This title is a general statement that is used to express the overall problem with our culture (at least in the GTA), and not meant to insult anyone specifically… minus one person; you know who you are (that’s my attempt at being funny and not actually being accusatory). In fact, I have met some excellent modern-day parents; they’re mostly immigrants or farm people, but there are still some great parents out there. If you didn’t know, I am a parent who is not an immigrant or live on a farm, so I’m happy to accept that I’m part of the generation of wussy parents that I refer to as “The Servant Generation.” This group comprises of the Post-Baby Boomers until somewhere in the early Millennials (born late 80s) who have a serving problem. Having a servant heart is often considered a blessing, but in this case, it’s a bad thing – a very bad thing. Wanting to help people is great, but it becomes a problem when you become a doormat, which is what a lot of parents have become to their kids. After the Boomers there became this “I need to do everything for my kids even if it means I’m their servant” kind of parenting that saw discipline as evil and correction as ruining children when not doing it has actually done the opposite – it’s increased anxiety, laziness, and entitlement.

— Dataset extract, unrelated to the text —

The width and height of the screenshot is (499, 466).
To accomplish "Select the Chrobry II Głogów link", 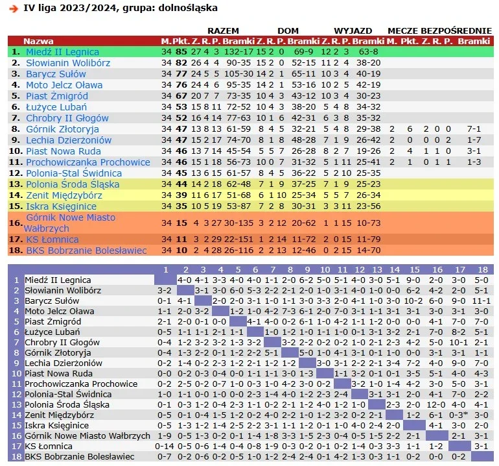I will [x=67, y=118].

Looking at my parent’s generation, the Baby Boomers, they respected their parents. When Boomers became parents, they were able to transition to being respected as parents themselves. Looking at the Post Boomer to early Millennial generation, overall, we respected our parents, but then we missed the transition to being respected as parents ourselves. Instead, a lot of new parents continued being in a serving role. We serve our kids like we served our parents; it’s as if we’re addicted to serving and/or trying to earn love. We’re constantly walking on eggshells afraid of allowing our kids to struggle in any way and/or being judged by other parents. It’s like not giving your kids everything and letting them be upset is bad parenting when it is, in fact, the opposite. The result? Entitled kids and burnt out parents who often end up divorced or miserable because they’ve prioritized their kids’ comfort over a healthy marriage and family. And it all goes back to being a parent is a serious responsibility; it is a role we shouldn’t take lightly, and it is a role that others, especially our kids, should respect – it’s not easy.

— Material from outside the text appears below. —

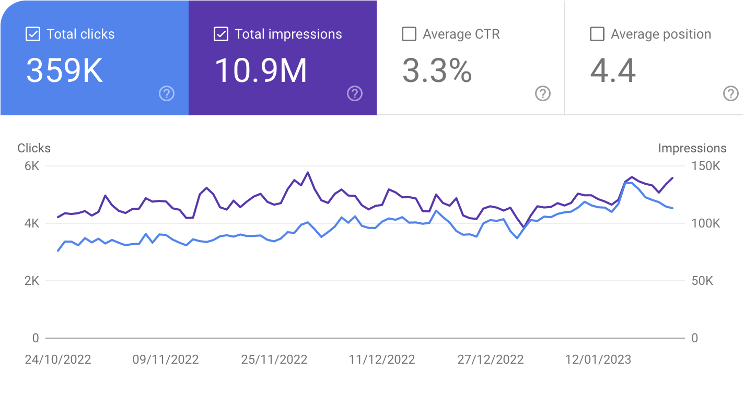The width and height of the screenshot is (744, 395).
Task: Open the Total clicks help tooltip icon
Action: tap(166, 93)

It’s like Post Boomers have lost the idea of becoming a grownup and seeing ourselves as being on a different level than kids where we are called Mr. or Mrs. Last Name. If you want to argue grownups and kids are on the same level, have a forty year old ask out a sixteen year old and see how that goes (such a gross idea). If the forty year old asks out a twenty year old it’ll be legal, but it’s still gross because as someone in their forties, I look back at things I did when I was thirty and wonder what the heck was I thinking because I didn’t have the life experience and wisdom yet. As humans, grownups and kids are equals, but we’re not developmentally anywhere close… and if we are, that’s a serious issue.

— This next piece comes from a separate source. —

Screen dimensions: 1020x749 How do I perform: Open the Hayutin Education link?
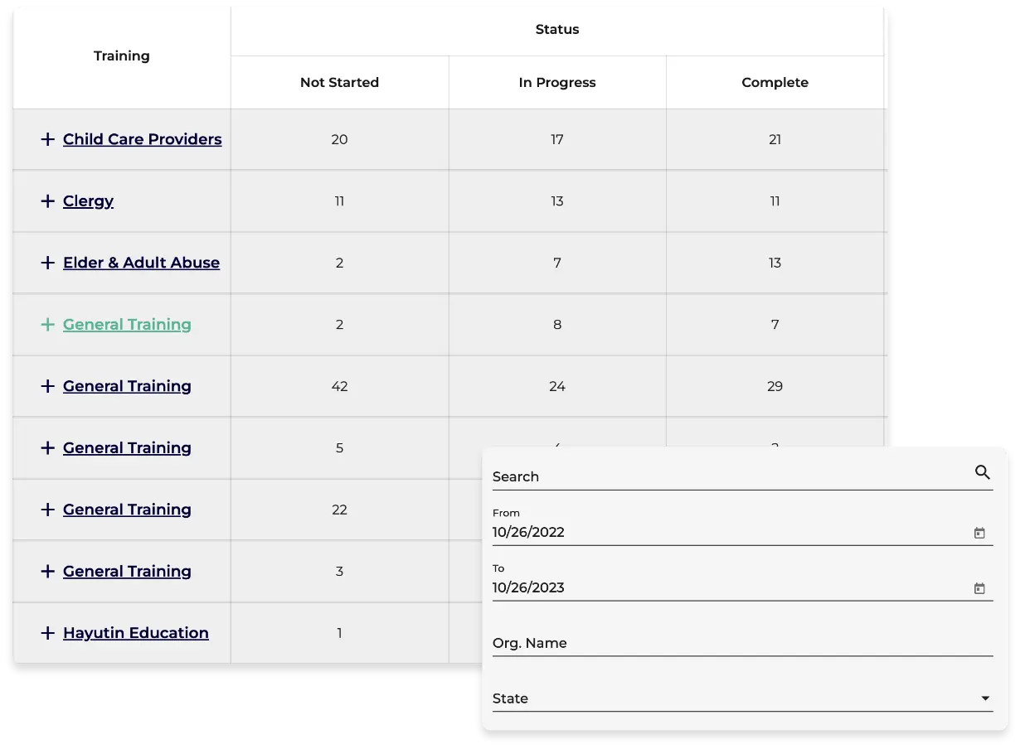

This same lack of respect for our differences is rampant in the schools. Today I heard my daughter’s kindergarten teacher say, “Let’s line up, friends.” Friends? Are you kidding me? You’re the teacher. There should be no suggestion of equality there. As a teacher, you should be intimidating. Unless you’re a kid’s performer singing songs with them, calling kids “friends” confuses the term friend. A teacher using it suggests a “friend” gets to boss others around and give grades. No, keep authority as authority. We need respect. Teachers, parents, and kids are equal in their humanity, but we’re not equal in our roles. Don’t believe me? Why do you have to be 18 to vote? We used to recognize that kids are kids and they have a lot of basics to learn and it’s our role to help them get there. And tip: Learning is not meant to be easy or “fun.” Learning is supposed to be a challenge. It’s good to get frustrated once in awhile because it means we’re invested and it makes overcoming the challenge that much more meaningful.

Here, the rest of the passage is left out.